■ **DOCUMENT EXCERPT**:
Another thing that came to mind is the different balance of costs they would face. In particular, materials being comparatively far more expensive and labour being comparatively cheap compared with the modern Western economy. Perhaps rather than using a physical system made from expensive resources, the cheapest irrigation device really would be a person with a bucket?


----------



## Rosemary Tea (Nov 18, 2021)

Slartibartfast said:


> Sounds like a fun place to write about.
> 
> In that case, one other thing to consider (if you like) is not just the availability of a technology, but its scale and application. Barrels are certainly common technology in the early post-medieval period, but their cheap, volume manufacture wasn't. Ditto ceramic building material. Depends on how much of a rabbit hole you intend to go down.
> 
> Another thing that came to mind is the different balance of costs they would face. In particular, materials being comparatively far more expensive and labour being comparatively cheap compared with the modern Western economy. Perhaps rather than using a physical system made from expensive resources, the cheapest irrigation device really would be a person with a bucket?


There are coopers in town. Barrels wouldn't be too hard to come by.

Cheap, volume manufacture of anything wouldn't exist, you're right. But in an economy like this, everyone's an artisan, more or less. Every family's income is derived, in full or in large part, from making goods to order. Prices have to be affordable to the community, otherwise there wouldn't be any business... but then, everyone is getting paid comparably. 

And families are doing their own gardening, which has to be fit in with all the other work of making a living and running a household. Maybe there's the occasional hired helper involved, but that person would be hired as general help, not just to water the garden with a bucket. Having someone do that would be extremely cost ineffective, whether or not they get monetary pay for it.

The scenario you've raised fits more with the early industrial era, when factory made goods started undercutting the artisans. That was what really crashed the economy. That was what made labor cheaper: lots of desperate people who could no longer make a living through crafts, or who'd been farmers but lost their land. 

For artisan made barrels and bricks to be unaffordable, there would have to be something disrupting the artisan economy. In our timeline, the Industrial Revolution did that. Before that happened, artisans typically made enough to be able to afford other artisans' goods. It wasn't a problem. In fact, not buying from the other local artisans would have been a problem, because that would have been denying them support.

Besides, the house and garden have already been built. The irrigation system would have been put in at that time. The people living there now aren't spending money on that. Maybe on repair and maintenance of the irrigation system, just like any homeowner has to deal with, but that would just be a now and then thing. Since the system is already in place, the most cost effective way is to use it.


----------



## pmmg (Nov 18, 2021)

I forgot the old fashioned way. Have lots of kids and tell them to do it.


----------



## Puck (Nov 19, 2021)

In somewhere like Medieval England they definitely used 'watering cans' of various sorts (except they were not cans but pots - being made from ceramics).

■ **SUPPLIED RECORDS**:
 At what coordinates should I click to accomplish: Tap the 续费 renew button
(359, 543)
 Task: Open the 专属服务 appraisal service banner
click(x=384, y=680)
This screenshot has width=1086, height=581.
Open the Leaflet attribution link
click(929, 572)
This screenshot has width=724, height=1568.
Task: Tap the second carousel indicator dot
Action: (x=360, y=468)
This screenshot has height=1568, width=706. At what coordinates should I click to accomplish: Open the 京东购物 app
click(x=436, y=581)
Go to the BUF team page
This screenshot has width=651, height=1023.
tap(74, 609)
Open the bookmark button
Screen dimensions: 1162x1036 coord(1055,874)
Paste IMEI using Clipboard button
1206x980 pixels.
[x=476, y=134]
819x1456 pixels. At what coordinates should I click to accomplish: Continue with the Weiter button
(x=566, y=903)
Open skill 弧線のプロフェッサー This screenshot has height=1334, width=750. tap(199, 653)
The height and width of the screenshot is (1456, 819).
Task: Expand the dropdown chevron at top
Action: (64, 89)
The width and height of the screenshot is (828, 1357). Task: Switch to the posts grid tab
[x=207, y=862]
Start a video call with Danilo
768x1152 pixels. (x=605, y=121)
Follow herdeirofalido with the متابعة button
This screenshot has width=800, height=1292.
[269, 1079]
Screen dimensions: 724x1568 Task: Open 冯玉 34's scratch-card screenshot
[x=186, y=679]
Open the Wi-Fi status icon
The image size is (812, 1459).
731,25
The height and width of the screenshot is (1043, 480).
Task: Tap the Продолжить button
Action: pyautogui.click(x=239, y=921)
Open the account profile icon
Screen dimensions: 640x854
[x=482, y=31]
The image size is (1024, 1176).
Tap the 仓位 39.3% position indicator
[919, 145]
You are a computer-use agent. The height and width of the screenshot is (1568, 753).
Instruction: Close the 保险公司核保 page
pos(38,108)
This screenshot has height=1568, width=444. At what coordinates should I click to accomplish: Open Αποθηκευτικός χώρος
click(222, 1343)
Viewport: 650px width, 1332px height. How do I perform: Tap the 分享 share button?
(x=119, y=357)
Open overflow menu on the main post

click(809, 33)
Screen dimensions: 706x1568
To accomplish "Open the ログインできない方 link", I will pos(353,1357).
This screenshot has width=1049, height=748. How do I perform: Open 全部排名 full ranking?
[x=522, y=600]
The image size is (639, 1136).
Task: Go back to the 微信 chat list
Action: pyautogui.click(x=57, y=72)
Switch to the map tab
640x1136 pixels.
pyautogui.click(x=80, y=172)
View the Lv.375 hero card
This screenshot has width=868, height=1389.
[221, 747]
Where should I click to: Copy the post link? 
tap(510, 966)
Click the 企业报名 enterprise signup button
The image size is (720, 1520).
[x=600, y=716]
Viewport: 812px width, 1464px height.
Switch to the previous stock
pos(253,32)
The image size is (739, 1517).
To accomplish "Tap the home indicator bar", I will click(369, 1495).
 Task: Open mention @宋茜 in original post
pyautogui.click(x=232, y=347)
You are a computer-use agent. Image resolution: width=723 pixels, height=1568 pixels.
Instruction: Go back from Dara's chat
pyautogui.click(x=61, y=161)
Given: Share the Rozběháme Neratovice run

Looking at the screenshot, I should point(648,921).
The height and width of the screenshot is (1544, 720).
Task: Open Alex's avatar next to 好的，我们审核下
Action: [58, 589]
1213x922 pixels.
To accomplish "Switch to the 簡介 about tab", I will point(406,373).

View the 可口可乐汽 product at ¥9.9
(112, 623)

■ **WHAT THE EXERCISE ASKS**: Reproduce the passage from the forum thread on garden irrigation above, starting with "## pmmg (Nov" and going on through "made from ceramics).".

■ **FULL SOLUTION**:
## pmmg (Nov 18, 2021)

I forgot the old fashioned way. Have lots of kids and tell them to do it.


----------



## Puck (Nov 19, 2021)

In somewhere like Medieval England they definitely used 'watering cans' of various sorts (except they were not cans but pots - being made from ceramics).